**To do**:
Return the whole listing, keeping every character the same.

>>>

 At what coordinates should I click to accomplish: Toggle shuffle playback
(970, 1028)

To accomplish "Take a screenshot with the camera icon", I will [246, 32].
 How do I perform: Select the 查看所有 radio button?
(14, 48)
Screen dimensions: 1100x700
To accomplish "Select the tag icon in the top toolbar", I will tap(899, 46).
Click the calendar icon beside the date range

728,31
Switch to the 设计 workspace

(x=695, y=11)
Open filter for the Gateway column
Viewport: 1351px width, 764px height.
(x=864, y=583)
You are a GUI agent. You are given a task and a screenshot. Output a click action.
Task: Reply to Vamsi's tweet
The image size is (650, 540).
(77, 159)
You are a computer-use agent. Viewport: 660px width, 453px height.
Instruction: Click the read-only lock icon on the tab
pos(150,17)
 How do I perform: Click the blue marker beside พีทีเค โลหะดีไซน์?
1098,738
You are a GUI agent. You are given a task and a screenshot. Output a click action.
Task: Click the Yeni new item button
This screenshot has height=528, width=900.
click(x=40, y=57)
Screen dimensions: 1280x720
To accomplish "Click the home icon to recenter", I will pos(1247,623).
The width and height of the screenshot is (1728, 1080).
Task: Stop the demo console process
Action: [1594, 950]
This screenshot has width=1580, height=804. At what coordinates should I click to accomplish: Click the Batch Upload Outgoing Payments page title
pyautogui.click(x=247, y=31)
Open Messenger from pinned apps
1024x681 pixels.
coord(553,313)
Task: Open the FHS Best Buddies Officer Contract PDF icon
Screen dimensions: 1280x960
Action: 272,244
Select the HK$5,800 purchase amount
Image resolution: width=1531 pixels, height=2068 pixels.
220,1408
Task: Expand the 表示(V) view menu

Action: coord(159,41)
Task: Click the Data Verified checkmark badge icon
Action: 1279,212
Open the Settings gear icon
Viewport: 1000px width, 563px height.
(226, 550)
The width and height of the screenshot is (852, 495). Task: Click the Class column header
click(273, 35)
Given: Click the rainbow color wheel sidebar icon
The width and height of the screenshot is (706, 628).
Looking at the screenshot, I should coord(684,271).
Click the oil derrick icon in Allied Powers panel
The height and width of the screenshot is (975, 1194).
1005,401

<<<

**Output for this exercise**:
 At what coordinates should I click to accomplish: Toggle shuffle playback
(970, 1028)

To accomplish "Take a screenshot with the camera icon", I will [246, 32].
 How do I perform: Select the 查看所有 radio button?
(14, 48)
Screen dimensions: 1100x700
To accomplish "Select the tag icon in the top toolbar", I will tap(899, 46).
Click the calendar icon beside the date range

728,31
Switch to the 设计 workspace

(x=695, y=11)
Open filter for the Gateway column
Viewport: 1351px width, 764px height.
(x=864, y=583)
You are a GUI agent. You are given a task and a screenshot. Output a click action.
Task: Reply to Vamsi's tweet
The image size is (650, 540).
(77, 159)
You are a computer-use agent. Viewport: 660px width, 453px height.
Instruction: Click the read-only lock icon on the tab
pos(150,17)
 How do I perform: Click the blue marker beside พีทีเค โลหะดีไซน์?
1098,738
You are a GUI agent. You are given a task and a screenshot. Output a click action.
Task: Click the Yeni new item button
This screenshot has height=528, width=900.
click(x=40, y=57)
Screen dimensions: 1280x720
To accomplish "Click the home icon to recenter", I will pos(1247,623).
The width and height of the screenshot is (1728, 1080).
Task: Stop the demo console process
Action: [1594, 950]
This screenshot has width=1580, height=804. At what coordinates should I click to accomplish: Click the Batch Upload Outgoing Payments page title
pyautogui.click(x=247, y=31)
Open Messenger from pinned apps
1024x681 pixels.
coord(553,313)
Task: Open the FHS Best Buddies Officer Contract PDF icon
Screen dimensions: 1280x960
Action: 272,244
Select the HK$5,800 purchase amount
Image resolution: width=1531 pixels, height=2068 pixels.
220,1408
Task: Expand the 表示(V) view menu

Action: coord(159,41)
Task: Click the Data Verified checkmark badge icon
Action: 1279,212
Open the Settings gear icon
Viewport: 1000px width, 563px height.
(226, 550)
The width and height of the screenshot is (852, 495). Task: Click the Class column header
click(273, 35)
Given: Click the rainbow color wheel sidebar icon
The width and height of the screenshot is (706, 628).
Looking at the screenshot, I should coord(684,271).
Click the oil derrick icon in Allied Powers panel
The height and width of the screenshot is (975, 1194).
1005,401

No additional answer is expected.